PPG, or photoplethysmography, is a technique that involves measuring blood flow by assessing superficial changes in blood volume. If you’ve ever wondered what the tiny green lights are on the bottom of your WHOOP, they are the very important first part of PPG. Between the two green lights there is a small photo-receptor which measures light. When you shine specific colors (wavelengths) of light onto the skin, blood volume can be measured by looking at the light reflected back from our skin since blood absorbs specific colors and reflects others.
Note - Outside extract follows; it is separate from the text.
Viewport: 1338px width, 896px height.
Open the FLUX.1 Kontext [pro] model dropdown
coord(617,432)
Once blood flow is measured, we can then derive heart rate, heart rate variability, and respiratory rate, all of which are used in our sleep detection and staging algorithms. In the recently published sleep validation study, WHOOP HR during sleep was shown to have excellent agreement with EKG, the gold standard, averaging a precision error of 1 beat per minute across 32 participants. The study similarly found excellent agreement between our respiratory rate and gold standard measurements, averaging precision error of one breath per minute. Having highly accurate HR and respiratory rate is essential to accurately staging sleep.
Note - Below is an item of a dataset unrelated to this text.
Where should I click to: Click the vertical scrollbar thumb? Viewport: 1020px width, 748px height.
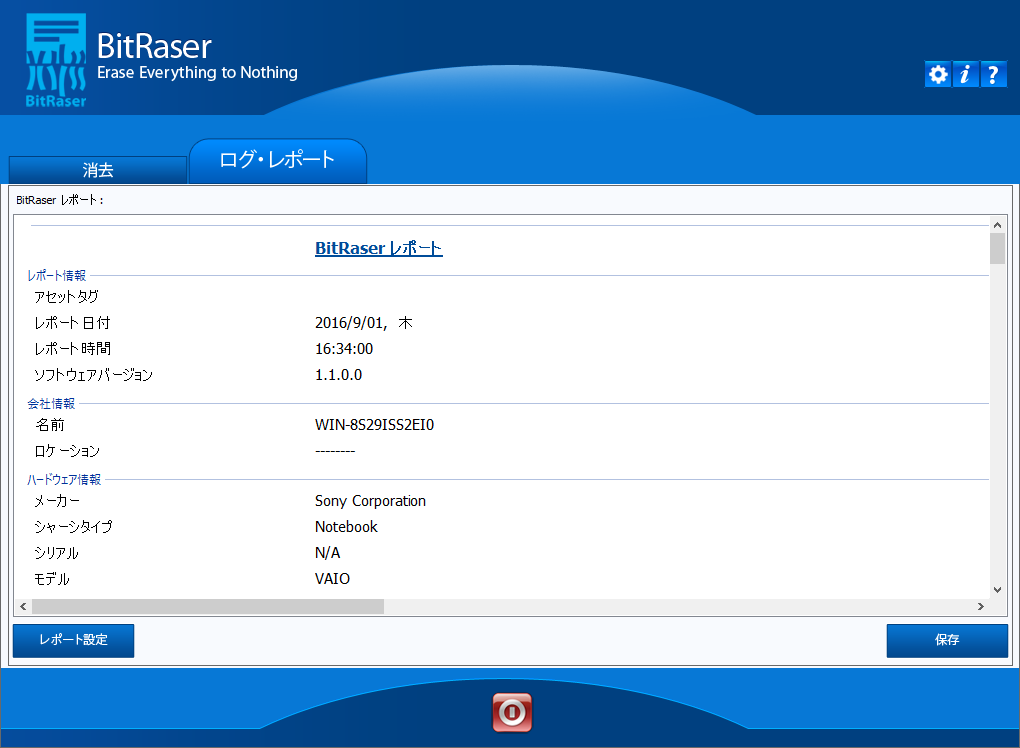click(996, 248)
In order to turn our accelerometer, heart rate, heart rate variability, and respiratory rate into all the sleep analysis our members receive each day, we partnered with a local sleep center and had hundreds of subjects undergo in-laboratory polysomnography (PSG) testing while wearing WHOOP.
In a PSG sleep study, subjects undergo simultaneous electrocardiogram (EKG), electrooculogram (EOG), electroencephalogram (EEG), and electromyogram (EMG) recordings. Trained technicians then manually interpret these results, sorting each 30-second chunk of data – called an Epoch – into one of four sleep stages: Wake, Light, REM, and Slow Wave. While PSG is the gold standard, and therefore the most accurate known way to determine sleep stages, it is also expensive, cumbersome and intrusive.
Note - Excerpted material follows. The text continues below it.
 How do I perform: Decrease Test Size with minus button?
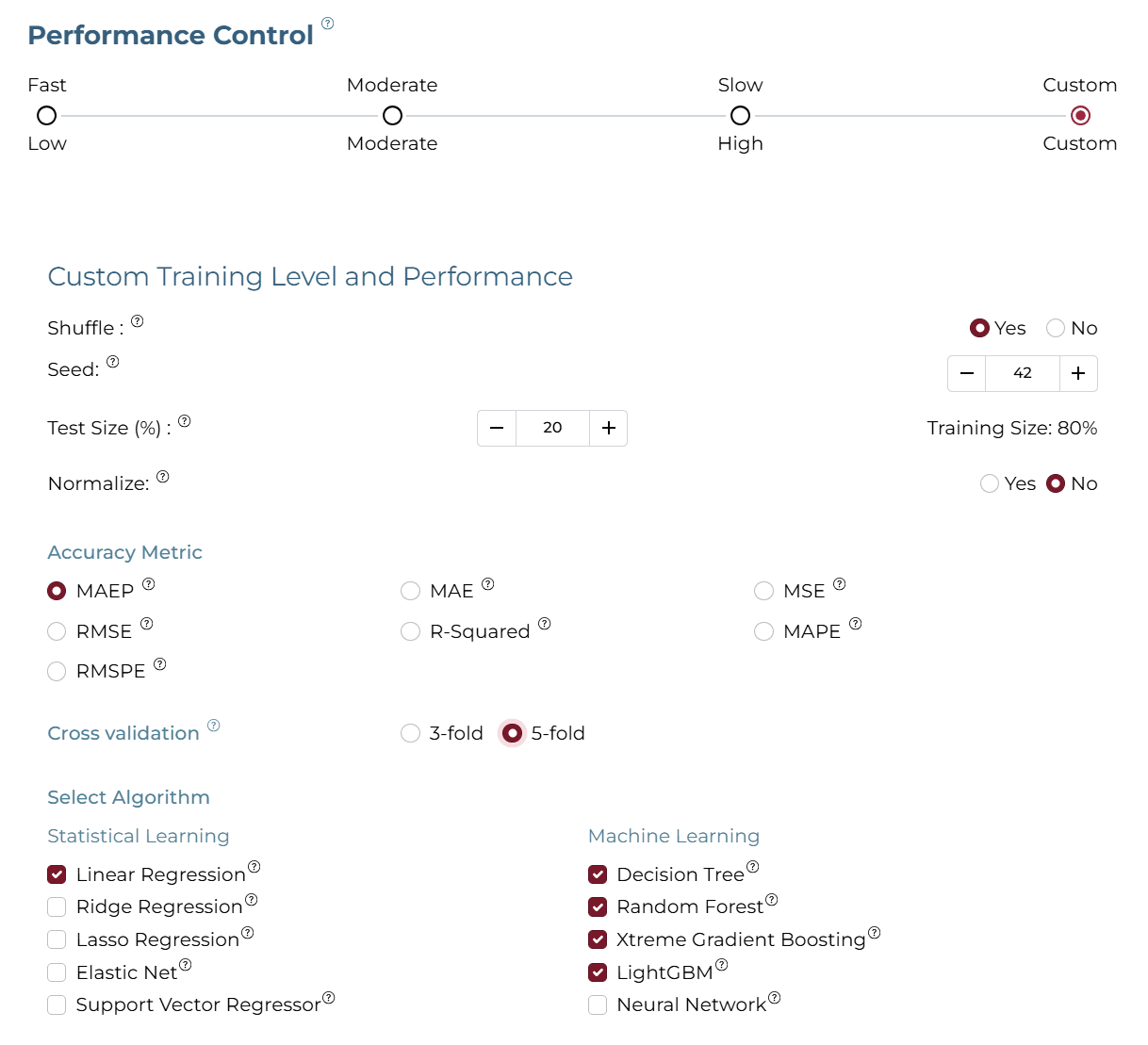(497, 428)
In our recent study with the University of Arizona, we show that we are able to achieve an approximation of the PSG data from WHOOP, enabling our users to access this powerful data with virtually no friction. We achieved this by training machine learning algorithms to reproduce the sleep stages manually assigned by the polysomnography technicians to create the automated sleep-staging experience provided today.
Having subjects wear WHOOP while undergoing PSG testing is critical to enabling the high level of accuracy we’ve attained because we are able to teach the model to recognize exactly what WHOOP data looks like during each of the four sleep stages we detect.
Some of the differences in your data between sleep stages are pretty easy to spot, while others can be more subtle. For example, below is about 80 minutes of respiratory rate data from one of my recent sleeps. The light blue highlighted segment shows slow wave sleep while the teal segment shows REM sleep. The unhighlighted portions are light sleep. Notice that the respiratory rate during slow wave sleep is fairly constant while during REM sleep it is increased and more variable.
The image above shows just one of many physiological differences among sleep stages that can be detected by WHOOP. In reality, our sleep staging algorithm brings together lots of physiological variables – called “features” in the algorithm development world – but not all the features are as pronounced to the naked eye.
Dr. Sairam Parthasarathy, medical director for the Center for Sleep Disorders at The University of Arizona’s University Medical Center Tucson, and his team, who conducted the validation study published last week found that WHOOP accurately detects sleep duration with a precision of 17.8 minutes. They also reported highly accurate detection of REM and Slow Wave (deep) sleep. As of the publication of this post, the entire manuscript had not been made available by the Journal of Clinical Sleep Medicine, so we cannot yet share a more detailed breakdown of our algorithm’s performance, but look forward to releasing more stats in the coming months.